Ce doit être difficile de se séparer d'un petit être aussi attachant.

Pur bonheur a dit...

J'aurais eu beaucoup de mal à le laisser partir. Mais bon, votre rôle était celui de maman de dépannage et vous l'avez très bien rempli.

Une femme libre a dit...

Détrompez-vous toutes et descendez-moi de mon piédestal. J'avais hâte qu'il parte ce magnifique petit bébé. Je savais très bien que je faisais du dépannage. Et puis, il a tellement pleuré, le pauvre enfant, il cherchait sa mère! Il ne savait pas prendre le biberon. Et même quand il a appris, il avait probablement des coliques, parce que je devais me promener avec dans les bras de dix-huit heures à vingt-deux ou vingt-trois heures, tous les soirs. Et si j'arrêtais de marcher, il se remettait à pleurer. Et évidemment, comme tous les bébés de deux mois seulement, il avait besoin d'un boire de nuit, des fois deux. C'était le temps des Fêtes, on avait des partys en plus et j'avais d'autres enfants. Quand son père est enfin venu le chercher, je me suis sentie très soulagée et j'ai été bien heureuse de le lui remettre, surtout que moi, je l'ai trouvé sympathique le papa. Le plus triste de cette histoire, c'est d'avoir enlevé un enfant allaité du sein de sa mère. Idéalement, il aurait dû l'accompagner à l'hôpital phychiatrique, sa mère, mais je comprends que ça ait pu être difficile à organiser.

Une belle histoire, Encre? Pas si sûre de ça pour ce bébé, car comme le dit Valerie-Ann, c'est tout un traumatisme qu'il avait vécu.

Je pense qu'accueillir des enfants donnait un sens à ma vie, Magenta.

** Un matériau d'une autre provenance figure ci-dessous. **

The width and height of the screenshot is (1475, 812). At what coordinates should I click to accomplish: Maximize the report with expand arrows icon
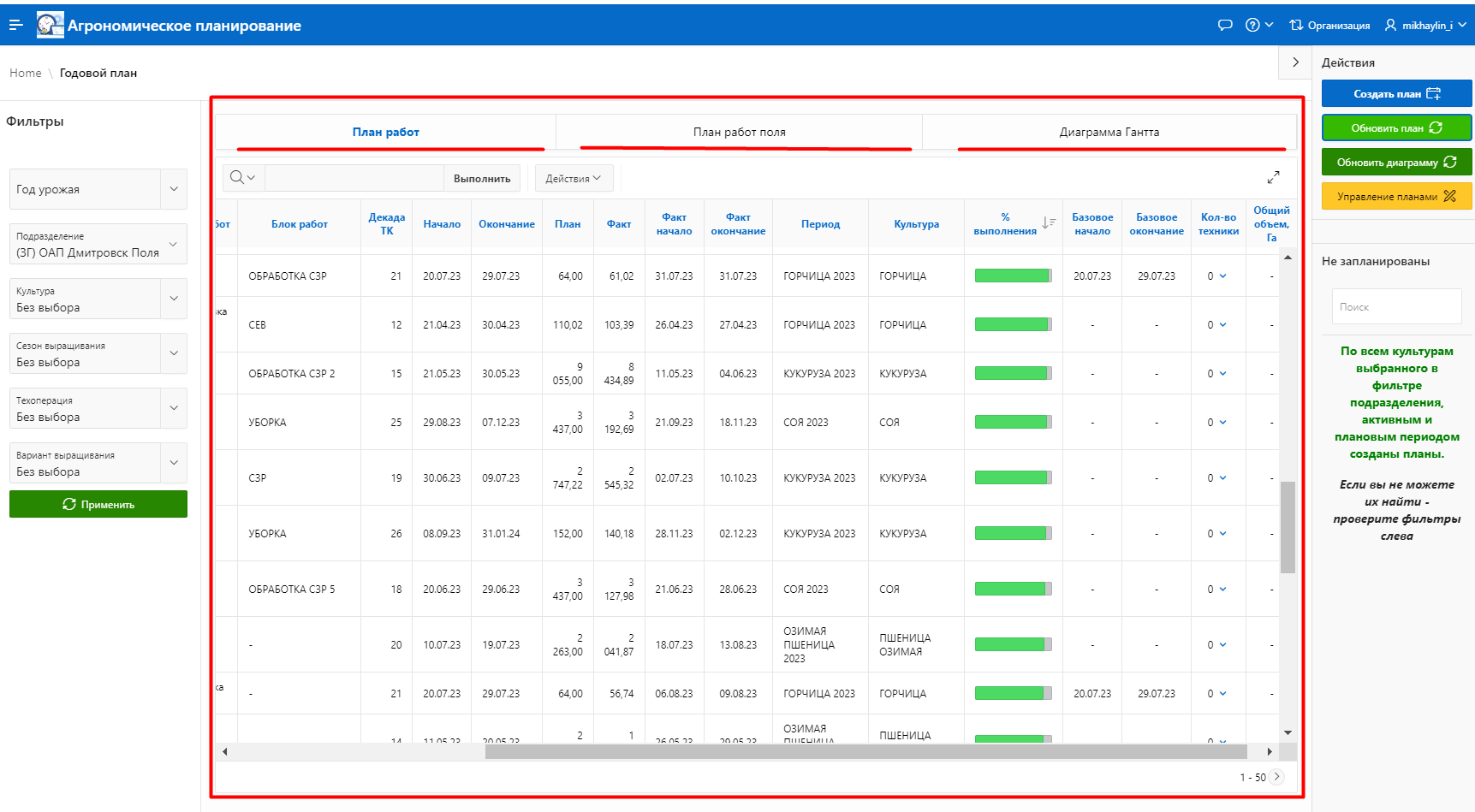pos(1273,177)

J'étais très heureuse à cette période.

Merci bien Framboisonnie. Je vous retourne les voeux!

L'adoption en banque-mixte ou bien l'adoption régulière, Valérie-Ann? C'est superbe ça. Une belle aventure.

Ça n'a pas été si difficile que ça, Lud et Solange! ;o)

Oui, c'est ça, Pur Bonheur, je le savais très bien que c'était du dépannage à court terme.

herbert a dit...

Oh! oui, c'est une belle histoire...Quelle belle générosité.
J'ai tout lu des précédents billets.
Je t'admire à plus d'un titre.
Je te souhaite, ainsi qu'à tes enfants et à tous ceux que tu aimes de bonnes fêtes de fin d'année.
Merci pour tout.
Je t'embrasse.

Une femme libre a dit...

@Herbert.Ainsi que je l'ai déjà dit à Magenta, il s'agit plutôt d'un désir de combler sa vie et de se sentir utile, plutôt que de générosité pure (d'ailleurs, ça existe, la générosité pure?). Parfois, je songe à revenir à cette vie au service des autres,où on sait qu'on fait avancer la société,humblement, un enfant à la fois.

Valérie-Ann a dit...

En banque mixte. Ça devrait être pour bientôt... :)

Une femme libre a dit...

Super excitant,Valerie-Ann. Vous (votre famille, je ne vouvoie pas là hihi)allez donc l'être, famille d'accueil, car c'est le statut premier des familles banque mixte.